Here’s a network visualization of all tweets referring to the hashtag “#strataconf” (click to enlarge). The node size is representing the number of incoming links, i.e. the number of times this person has been mentioned in other people’s tweets:
This network map has been generated in three steps:
1) Data collection: I collected the twitter data with the open source application YourTwapperKeeper. This is the DIY version of the TwapperKeeper platform that had been very popular in the scientific community. Unfortunately after the acquisition by HootSuite it is no longer available to the general public, but John O’Brien has made the scripts available via his githup. I am running yTK on a Amazon EC2 instance. What it does is connecting to the Twitter Streaming API and fetching all tweets with “#strataconf” in realtime and additionally doing regular searches via the Search API to find tweets that had been overlooked by the Streaming API.

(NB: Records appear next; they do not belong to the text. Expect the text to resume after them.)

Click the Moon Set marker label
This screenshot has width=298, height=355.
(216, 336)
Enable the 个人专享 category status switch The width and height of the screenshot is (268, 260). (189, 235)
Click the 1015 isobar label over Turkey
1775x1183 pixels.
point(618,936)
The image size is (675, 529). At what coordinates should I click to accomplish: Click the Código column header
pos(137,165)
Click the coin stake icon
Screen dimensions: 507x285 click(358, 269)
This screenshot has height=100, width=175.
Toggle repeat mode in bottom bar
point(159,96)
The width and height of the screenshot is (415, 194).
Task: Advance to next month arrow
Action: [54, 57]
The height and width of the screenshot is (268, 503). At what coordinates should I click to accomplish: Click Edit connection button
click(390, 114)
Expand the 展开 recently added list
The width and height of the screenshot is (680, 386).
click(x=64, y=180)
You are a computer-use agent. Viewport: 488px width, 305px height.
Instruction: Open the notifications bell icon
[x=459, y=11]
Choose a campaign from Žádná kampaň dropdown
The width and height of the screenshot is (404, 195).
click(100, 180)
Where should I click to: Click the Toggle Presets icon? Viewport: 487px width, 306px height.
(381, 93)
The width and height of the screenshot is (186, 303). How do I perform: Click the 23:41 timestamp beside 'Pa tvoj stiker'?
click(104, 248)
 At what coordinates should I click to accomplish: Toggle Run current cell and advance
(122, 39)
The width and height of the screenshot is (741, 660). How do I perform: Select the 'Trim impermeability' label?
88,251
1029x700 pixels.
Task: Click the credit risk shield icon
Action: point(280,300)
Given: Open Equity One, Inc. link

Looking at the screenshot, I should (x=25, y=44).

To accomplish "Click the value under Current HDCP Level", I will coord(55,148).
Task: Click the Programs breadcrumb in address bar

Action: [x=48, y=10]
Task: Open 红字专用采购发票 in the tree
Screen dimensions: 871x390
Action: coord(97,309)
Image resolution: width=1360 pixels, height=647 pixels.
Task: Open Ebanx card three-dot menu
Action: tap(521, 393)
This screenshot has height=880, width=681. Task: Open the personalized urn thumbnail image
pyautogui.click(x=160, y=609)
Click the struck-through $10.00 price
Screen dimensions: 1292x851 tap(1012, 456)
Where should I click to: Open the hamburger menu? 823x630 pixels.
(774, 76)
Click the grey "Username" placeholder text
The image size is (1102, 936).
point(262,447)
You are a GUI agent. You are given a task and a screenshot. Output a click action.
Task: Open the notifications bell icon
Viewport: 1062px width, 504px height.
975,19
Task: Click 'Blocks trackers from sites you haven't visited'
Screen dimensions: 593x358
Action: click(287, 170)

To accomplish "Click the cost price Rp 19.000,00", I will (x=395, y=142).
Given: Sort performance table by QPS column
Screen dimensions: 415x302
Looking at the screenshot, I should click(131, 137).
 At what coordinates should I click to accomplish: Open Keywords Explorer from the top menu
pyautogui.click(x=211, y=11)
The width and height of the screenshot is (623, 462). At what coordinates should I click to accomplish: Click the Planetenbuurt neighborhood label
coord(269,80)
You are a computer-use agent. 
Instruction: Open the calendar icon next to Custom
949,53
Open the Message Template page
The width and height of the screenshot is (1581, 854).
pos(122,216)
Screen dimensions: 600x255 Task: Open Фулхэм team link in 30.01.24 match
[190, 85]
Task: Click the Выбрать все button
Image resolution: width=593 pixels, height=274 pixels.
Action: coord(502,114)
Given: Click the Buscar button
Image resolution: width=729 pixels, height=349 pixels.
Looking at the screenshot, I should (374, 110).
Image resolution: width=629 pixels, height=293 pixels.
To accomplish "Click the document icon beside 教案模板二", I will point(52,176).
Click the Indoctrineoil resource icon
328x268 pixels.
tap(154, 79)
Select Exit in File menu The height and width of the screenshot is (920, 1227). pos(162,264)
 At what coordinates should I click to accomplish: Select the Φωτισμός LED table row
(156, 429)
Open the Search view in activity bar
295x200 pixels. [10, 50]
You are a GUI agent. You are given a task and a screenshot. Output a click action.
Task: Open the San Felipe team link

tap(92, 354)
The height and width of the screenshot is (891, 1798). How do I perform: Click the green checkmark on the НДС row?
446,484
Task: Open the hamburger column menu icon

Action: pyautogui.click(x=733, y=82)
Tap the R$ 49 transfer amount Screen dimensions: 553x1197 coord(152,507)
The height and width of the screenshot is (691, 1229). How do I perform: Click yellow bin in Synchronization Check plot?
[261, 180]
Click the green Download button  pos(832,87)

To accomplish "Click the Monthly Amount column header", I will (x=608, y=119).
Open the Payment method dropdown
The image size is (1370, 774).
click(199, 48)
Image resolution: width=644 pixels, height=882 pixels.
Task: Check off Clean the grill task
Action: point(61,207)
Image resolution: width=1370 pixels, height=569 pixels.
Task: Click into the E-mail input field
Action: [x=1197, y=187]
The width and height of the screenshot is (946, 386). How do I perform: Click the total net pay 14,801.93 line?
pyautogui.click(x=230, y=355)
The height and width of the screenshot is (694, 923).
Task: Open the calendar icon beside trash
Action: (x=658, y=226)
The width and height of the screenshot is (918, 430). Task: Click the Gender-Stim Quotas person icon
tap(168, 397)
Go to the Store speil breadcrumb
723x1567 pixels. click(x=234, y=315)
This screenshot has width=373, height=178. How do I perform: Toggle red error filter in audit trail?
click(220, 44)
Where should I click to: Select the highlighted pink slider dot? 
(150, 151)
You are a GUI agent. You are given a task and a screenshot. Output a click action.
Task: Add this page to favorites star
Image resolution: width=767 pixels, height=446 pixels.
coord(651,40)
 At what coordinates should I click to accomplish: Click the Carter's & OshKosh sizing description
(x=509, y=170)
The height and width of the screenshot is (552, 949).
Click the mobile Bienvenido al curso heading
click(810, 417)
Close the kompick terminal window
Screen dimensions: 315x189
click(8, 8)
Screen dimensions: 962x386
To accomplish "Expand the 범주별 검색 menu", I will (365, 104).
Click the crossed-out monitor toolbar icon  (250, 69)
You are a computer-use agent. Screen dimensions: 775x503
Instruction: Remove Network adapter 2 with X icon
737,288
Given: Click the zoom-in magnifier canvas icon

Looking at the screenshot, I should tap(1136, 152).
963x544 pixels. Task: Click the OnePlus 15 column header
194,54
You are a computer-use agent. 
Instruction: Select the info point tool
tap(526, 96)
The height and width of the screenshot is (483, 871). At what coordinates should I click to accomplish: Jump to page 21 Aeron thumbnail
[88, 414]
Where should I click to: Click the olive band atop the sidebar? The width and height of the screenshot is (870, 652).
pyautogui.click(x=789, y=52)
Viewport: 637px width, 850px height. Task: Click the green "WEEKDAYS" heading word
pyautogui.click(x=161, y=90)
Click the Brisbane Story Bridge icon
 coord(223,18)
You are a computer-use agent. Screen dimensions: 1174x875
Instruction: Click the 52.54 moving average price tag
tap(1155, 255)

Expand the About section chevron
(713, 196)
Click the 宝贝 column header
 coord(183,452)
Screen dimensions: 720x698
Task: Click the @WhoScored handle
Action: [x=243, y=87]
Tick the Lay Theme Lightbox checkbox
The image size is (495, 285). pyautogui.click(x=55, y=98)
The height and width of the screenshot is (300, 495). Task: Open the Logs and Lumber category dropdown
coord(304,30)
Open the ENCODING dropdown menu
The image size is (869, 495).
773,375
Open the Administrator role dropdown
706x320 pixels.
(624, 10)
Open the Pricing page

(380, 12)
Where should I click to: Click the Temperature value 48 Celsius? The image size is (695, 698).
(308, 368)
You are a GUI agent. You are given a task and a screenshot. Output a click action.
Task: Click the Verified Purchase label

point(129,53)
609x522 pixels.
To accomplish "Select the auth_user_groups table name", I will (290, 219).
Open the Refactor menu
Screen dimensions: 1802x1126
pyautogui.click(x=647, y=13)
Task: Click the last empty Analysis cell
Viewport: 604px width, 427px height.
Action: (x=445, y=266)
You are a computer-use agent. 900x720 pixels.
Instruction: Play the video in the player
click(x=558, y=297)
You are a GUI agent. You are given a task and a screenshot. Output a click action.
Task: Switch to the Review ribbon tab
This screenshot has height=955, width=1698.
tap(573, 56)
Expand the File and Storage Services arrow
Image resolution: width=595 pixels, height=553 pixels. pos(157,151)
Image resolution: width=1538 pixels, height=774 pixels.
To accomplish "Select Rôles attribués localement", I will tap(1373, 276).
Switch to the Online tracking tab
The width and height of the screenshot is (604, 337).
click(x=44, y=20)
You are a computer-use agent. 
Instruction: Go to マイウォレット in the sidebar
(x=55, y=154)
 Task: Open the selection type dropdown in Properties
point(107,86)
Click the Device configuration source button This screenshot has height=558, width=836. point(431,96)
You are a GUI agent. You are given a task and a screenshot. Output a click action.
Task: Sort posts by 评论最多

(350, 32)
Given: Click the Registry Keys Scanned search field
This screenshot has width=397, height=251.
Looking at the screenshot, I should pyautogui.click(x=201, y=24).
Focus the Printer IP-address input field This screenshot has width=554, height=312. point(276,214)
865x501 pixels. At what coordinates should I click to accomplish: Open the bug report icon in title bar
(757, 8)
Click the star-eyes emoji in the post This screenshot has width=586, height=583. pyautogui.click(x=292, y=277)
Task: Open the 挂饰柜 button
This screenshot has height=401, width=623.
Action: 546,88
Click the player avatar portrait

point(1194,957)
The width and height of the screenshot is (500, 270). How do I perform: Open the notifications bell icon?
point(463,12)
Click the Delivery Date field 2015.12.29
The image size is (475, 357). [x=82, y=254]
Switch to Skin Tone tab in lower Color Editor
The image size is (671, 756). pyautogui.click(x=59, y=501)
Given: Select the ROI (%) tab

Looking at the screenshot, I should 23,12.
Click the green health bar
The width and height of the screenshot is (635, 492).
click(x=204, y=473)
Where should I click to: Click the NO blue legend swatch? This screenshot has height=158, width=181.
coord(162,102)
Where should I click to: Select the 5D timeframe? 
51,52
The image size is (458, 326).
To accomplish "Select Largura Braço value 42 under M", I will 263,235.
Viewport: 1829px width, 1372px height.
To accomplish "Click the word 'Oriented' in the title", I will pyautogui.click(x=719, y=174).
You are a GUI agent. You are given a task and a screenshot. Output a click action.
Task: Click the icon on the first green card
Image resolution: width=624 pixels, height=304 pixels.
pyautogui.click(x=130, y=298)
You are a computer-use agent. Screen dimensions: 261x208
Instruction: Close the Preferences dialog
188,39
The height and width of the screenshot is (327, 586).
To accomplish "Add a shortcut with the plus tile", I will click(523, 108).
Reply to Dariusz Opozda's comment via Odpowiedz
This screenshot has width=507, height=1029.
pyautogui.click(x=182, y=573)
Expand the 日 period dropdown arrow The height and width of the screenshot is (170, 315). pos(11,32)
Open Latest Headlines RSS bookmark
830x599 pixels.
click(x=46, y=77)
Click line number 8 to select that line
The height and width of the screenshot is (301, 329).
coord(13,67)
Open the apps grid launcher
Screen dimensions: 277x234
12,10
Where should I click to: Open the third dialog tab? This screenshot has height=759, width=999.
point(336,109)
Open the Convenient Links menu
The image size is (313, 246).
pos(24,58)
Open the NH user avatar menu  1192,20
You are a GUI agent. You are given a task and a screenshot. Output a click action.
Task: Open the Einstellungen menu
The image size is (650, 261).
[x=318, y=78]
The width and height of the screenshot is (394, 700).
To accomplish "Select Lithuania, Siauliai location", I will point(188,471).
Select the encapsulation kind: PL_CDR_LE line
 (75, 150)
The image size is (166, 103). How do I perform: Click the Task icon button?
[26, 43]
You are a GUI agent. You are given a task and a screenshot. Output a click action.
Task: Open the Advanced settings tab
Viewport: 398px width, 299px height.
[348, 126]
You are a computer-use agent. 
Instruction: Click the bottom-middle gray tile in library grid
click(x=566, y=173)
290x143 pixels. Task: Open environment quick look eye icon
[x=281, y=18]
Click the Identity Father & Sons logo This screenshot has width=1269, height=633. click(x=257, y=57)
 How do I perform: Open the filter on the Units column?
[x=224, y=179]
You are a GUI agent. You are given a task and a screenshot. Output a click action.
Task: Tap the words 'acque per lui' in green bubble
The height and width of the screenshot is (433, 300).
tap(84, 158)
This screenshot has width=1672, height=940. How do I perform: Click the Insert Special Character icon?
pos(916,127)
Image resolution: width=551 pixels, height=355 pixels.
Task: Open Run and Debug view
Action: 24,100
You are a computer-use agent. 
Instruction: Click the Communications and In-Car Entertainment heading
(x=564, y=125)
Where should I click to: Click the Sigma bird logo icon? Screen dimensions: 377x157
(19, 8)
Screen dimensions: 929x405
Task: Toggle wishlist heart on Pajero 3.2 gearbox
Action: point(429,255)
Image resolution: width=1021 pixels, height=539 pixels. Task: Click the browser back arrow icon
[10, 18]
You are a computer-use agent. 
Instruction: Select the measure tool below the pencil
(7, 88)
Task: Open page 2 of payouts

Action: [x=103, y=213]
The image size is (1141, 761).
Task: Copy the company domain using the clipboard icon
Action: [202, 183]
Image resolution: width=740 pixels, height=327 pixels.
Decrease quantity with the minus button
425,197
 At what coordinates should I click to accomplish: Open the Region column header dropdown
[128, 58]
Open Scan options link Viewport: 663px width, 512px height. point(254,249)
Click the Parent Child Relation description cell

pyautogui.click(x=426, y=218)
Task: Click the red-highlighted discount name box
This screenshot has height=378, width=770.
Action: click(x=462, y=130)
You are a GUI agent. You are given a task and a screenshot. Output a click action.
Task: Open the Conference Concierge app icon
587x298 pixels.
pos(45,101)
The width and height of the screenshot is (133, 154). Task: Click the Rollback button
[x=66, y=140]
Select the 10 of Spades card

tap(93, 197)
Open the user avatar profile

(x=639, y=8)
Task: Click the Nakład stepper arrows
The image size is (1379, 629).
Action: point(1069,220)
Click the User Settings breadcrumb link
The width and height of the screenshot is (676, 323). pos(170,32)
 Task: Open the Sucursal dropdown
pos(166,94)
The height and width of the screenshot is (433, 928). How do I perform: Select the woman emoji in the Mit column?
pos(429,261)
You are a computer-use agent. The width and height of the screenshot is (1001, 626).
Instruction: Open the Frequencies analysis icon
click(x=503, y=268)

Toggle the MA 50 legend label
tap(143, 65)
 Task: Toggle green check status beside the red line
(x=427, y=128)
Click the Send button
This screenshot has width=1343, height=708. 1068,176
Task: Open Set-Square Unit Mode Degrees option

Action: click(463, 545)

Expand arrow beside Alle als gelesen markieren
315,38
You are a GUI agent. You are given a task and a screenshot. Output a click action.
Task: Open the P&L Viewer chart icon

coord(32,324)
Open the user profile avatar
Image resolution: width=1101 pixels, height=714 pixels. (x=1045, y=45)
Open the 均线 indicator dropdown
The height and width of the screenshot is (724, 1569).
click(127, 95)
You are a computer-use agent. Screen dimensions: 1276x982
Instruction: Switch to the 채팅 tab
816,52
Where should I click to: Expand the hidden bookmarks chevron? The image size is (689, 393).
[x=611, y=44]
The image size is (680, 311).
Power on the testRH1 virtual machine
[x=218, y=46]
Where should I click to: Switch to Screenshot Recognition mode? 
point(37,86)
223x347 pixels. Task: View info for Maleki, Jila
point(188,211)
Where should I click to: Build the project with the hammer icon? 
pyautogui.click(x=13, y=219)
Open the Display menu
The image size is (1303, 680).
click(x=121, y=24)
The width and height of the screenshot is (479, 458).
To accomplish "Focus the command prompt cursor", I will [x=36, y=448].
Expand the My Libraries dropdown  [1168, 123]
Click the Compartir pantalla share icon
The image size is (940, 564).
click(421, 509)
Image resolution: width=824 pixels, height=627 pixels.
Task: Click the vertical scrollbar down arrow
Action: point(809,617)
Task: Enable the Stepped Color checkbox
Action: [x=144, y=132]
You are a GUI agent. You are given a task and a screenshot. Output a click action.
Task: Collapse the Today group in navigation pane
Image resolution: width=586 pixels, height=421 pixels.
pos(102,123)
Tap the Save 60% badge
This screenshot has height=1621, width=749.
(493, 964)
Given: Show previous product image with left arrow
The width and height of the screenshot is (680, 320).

2) Data processing: What is so great about yTK: It offers different methods to fetch the tweets you collected. I am using the JSON API to get the tweets downloaded to my computer. This is done with a Python script. The script opens the JSON file and then scans the tweets for mentions or retweets with the following regular expressions I borrowed from Matthew Russell’s book Mining the Social Web:
rt_patterns = re.compile(r"(RT|via)((?:\b\W*@\w+)+)", re.IGNORECASE) at_pattern = re.compile(r"@(\w+)", re.IGNORECASE)
Then I am using the very convenient library igraph to write the results in the generic graphml file format that can be processed by various network analysis tools. Basically I am just using this snipped of code on all tweets I found to generate the list of nodes:
if not tweet['from_user'].lower() in nodes: nodes.append(tweet['from_user'].lower())
… and edges:
for mention in at_pattern.findall(tweet['text']): mentioned.append(mention.lower()) if not mention.lower() in nodes: nodes.append(mention.lower()) edges.append((nodes.index(tweet['from_user'].lower()),nodes.index(mention.lower())))
The graph is generated with the following lines of code:
g = Graph(len(nodes), directed=True) g.vs["label"] = nodes g.add_edges(edges)
This is almost the whole code for processing the network data.
3) Visualization: The visualization of the graph is done with the wonderful cross-platform tool Gephi. To generate the graph above, I reduced the network to all nodes that have at least one other node referring to it. Then I sized the nodes according to their total number of degrees, that is how often they were mentioned in other people’s tweets or how often they were mentioning other users. The color is determined by the modularity clustering algorithm. Then I used the Force Atlas layout algorithm and voilà – here’s the network map.